── Selection ──

A settlement agreement constitutes a contract between the employee and

the agency, to which ordinary rules of contract construction apply. See

Herrington v. Department of Defense, EEOC Request No. 05960032 (December

9, 1996). The Commission has held that it is the intent of the parties as

expressed in the contract, not some unexpressed intention, that controls

the contract's construction. Eggleston v. Department of Veterans Affairs,

EEOC Request No. 05900795 (August 23, 1990). In ascertaining the intent

of the parties with regard to the terms of a settlement agreement,

the Commission has generally relied on the plain meaning rule. See O

v. United States Postal Service, EEOC Request No. 05910787 (December

2, 1991). This rule states that if the writing appears to be plain

and unambiguous on its face, its meaning must be determined from the

four corners of the instrument without resort to extrinsic evidence of

any nature. See Montgomery Elevator Co. v. Building Eng'g Servs. Co.,

730 F.2d 377 (5th Cir. 1984).

In the instant case, we find that the agency fully complied with the

SA with respect to appellant's term of employment. The SA directed the

agency to extend the term of appellant's employment as an instructor with

the agency. The plain meaning of the SA does not address the duties

to be performed by appellant, nor does it specify that appellant must

be certified as "Lead Instructor." Since such language did not appear

in the SA, and the agency fully complied with the plain language of the

SA because it extended appellant's term of employment as an instructor

with the agency until her term expired, the Commission finds that the

agency did not breach the SA.

───

▸ Set problem 1
Convert the listing lines starting at the line containing "At what coordinates" and ending at the line containing "(x=110, y=449)" into a Markdown table with the columns "No." and "Line", leaving out blank lines and the pictures.

── Records for the task ──

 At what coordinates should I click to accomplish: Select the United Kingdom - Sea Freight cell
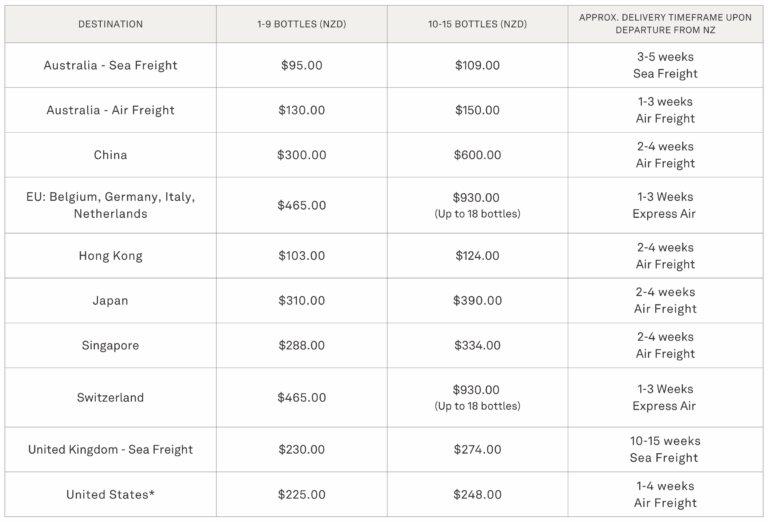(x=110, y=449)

───
── Records for the task ──

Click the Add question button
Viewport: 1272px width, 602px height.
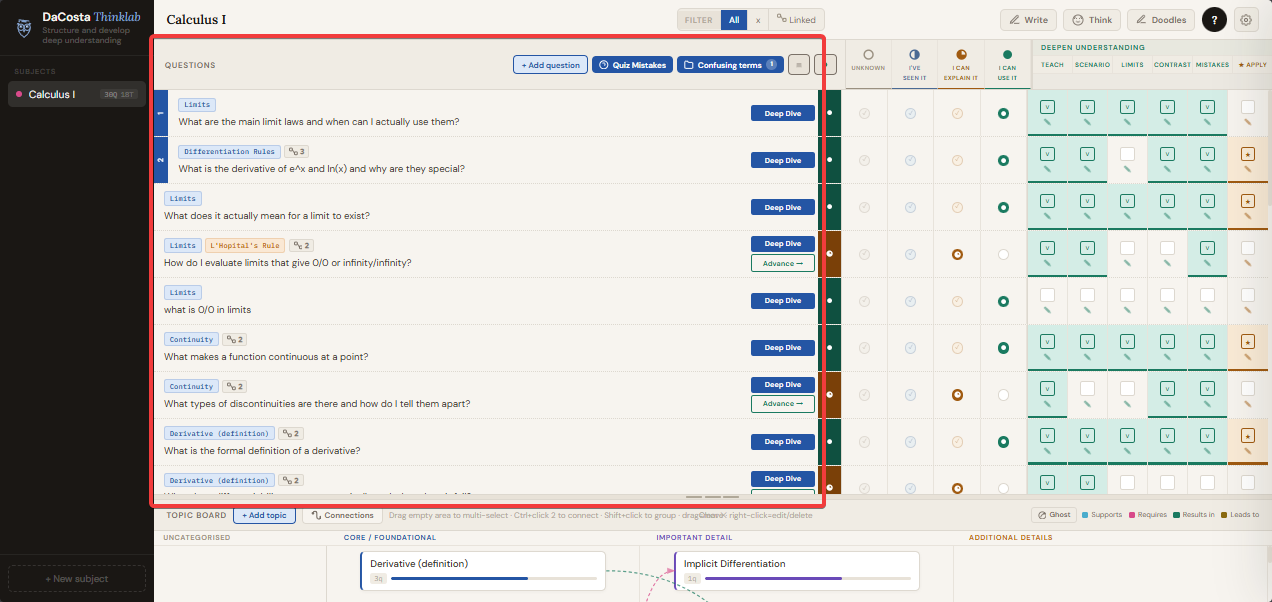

───
── Records for the task ──

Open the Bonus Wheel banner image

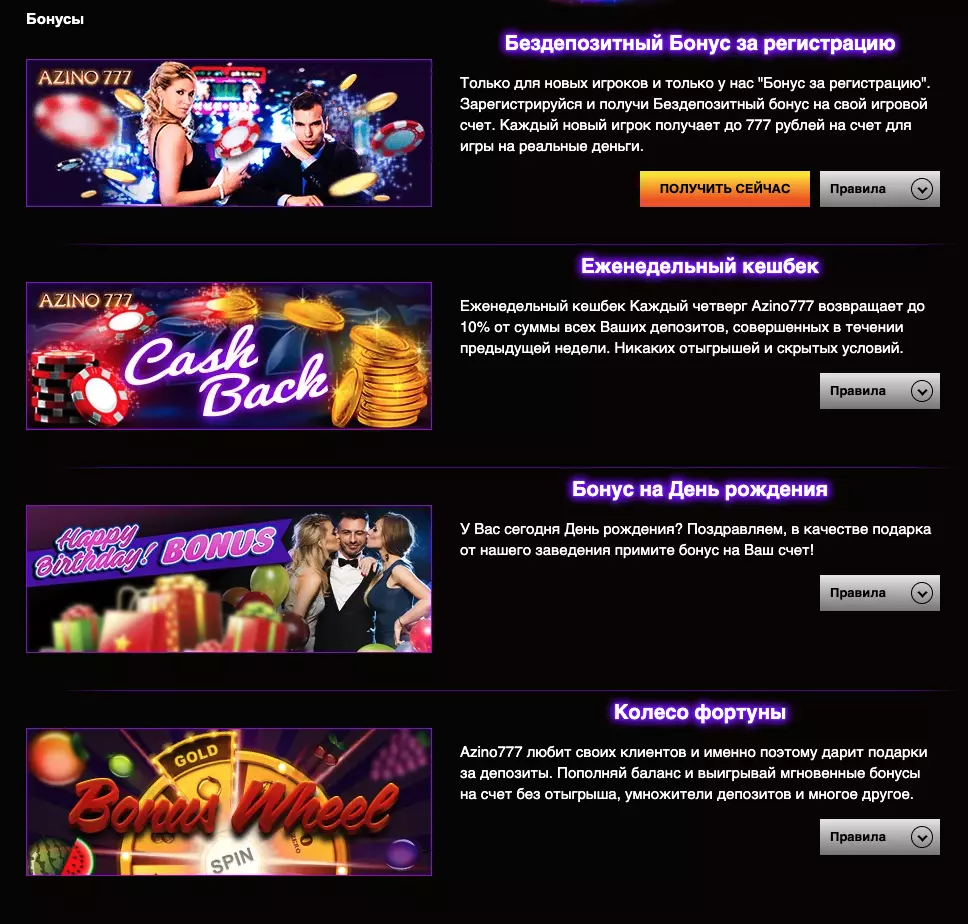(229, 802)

───

▸ Set problem 2
Rewrite the settlement agreement passage starting at "the Commission has generally" and ending at "(5th Cir. 1984).", changing "instrument" to "document".

▸ Written answer 1
| No. | Line |
|---|---|
| 1 |  At what coordinates should I click to accomplish: Select the United Kingdom - Sea Freight cell |
| 2 | (x=110, y=449) |

▸ Written answer 2
the Commission has generally relied on the plain meaning rule. See O

v. United States Postal Service, EEOC Request No. 05910787 (December

2, 1991). This rule states that if the writing appears to be plain

and unambiguous on its face, its meaning must be determined from the

four corners of the document without resort to extrinsic evidence of

any nature. See Montgomery Elevator Co. v. Building Eng'g Servs. Co.,

730 F.2d 377 (5th Cir. 1984).